There's nothing wrong with Maltodextrin. Malto will cause an insulin spike similiar to what dextrose will; thats exactly what you want during and most importantly post workout to replenish your muscles with glycogen and get the protein to them (this is why post workout shakes have protein and a simple carb such as malto or dextrose).
Now if you took a mixture of protein and malto like majority of mass gainers are, the insulin spike it creates will cause it to be stored as energy unless your body is in a state like it is during/after training.
Oats on the other hand are a complex carb, unlike a simple one the body must break them down into simple sugars which takes time. This will cause a steady insulin release and blood sugar level, which is what you want except for post workout.
Heres an idea of what I'm on about:
Mid-Morning Shake - 2 Scoops of WPC with 3/4 cup of powdered oats (provides protein and a slow acting carb)

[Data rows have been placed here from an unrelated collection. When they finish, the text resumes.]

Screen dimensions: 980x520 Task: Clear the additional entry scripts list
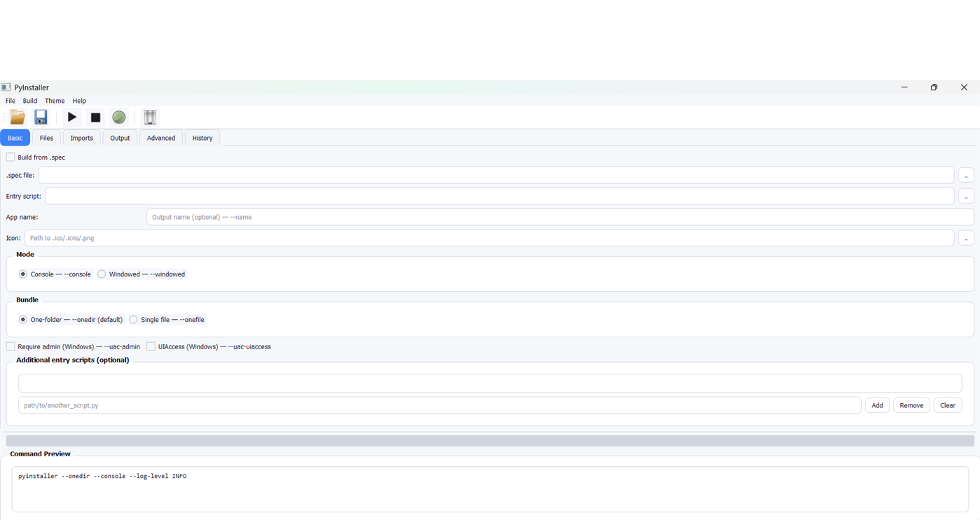click(x=947, y=405)
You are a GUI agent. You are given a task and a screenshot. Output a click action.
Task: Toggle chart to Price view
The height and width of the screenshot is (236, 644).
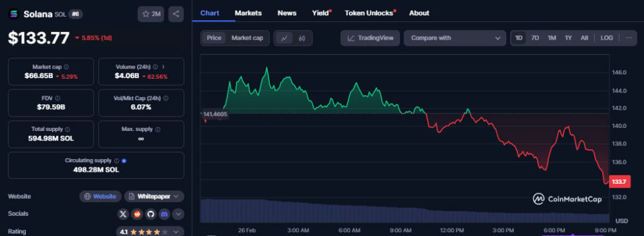pos(214,38)
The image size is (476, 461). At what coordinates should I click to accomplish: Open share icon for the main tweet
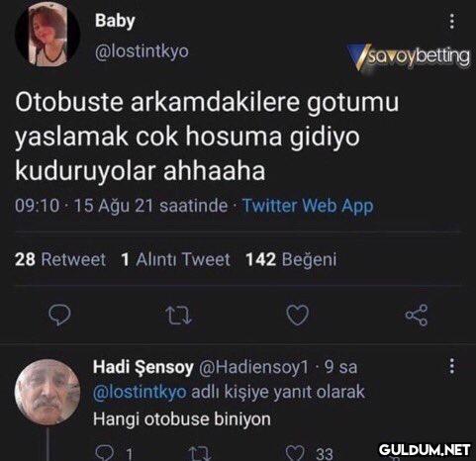pos(417,316)
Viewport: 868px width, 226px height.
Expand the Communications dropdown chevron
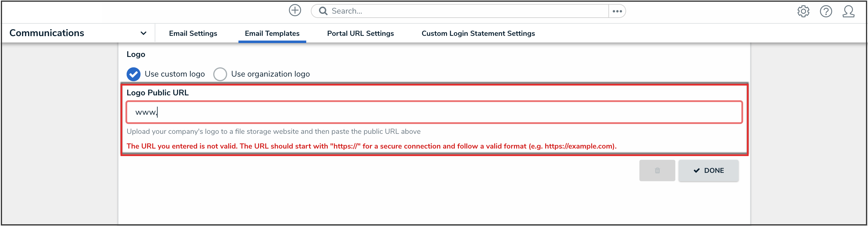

Post-Workout Shake - 2 Scoops of WPC with 25g of Dextrose (provides protein and a fast acting carb, restores muscle glycogen levels and delievers protein to the muscles)
Before Bed Shake - 2 Scoops of WPC with Milk (milk protein is cassein, along with the fat content this will slow the digestion of the protein to last me through the night).
Insulin can act either Anabolic or as a Fat Storer, post workout it will act anabolic and therefore a spike will be useful, however if your lazing around or your body was in a normal state an insulin spike will act as a fat storrer storing carbs for energy as fat.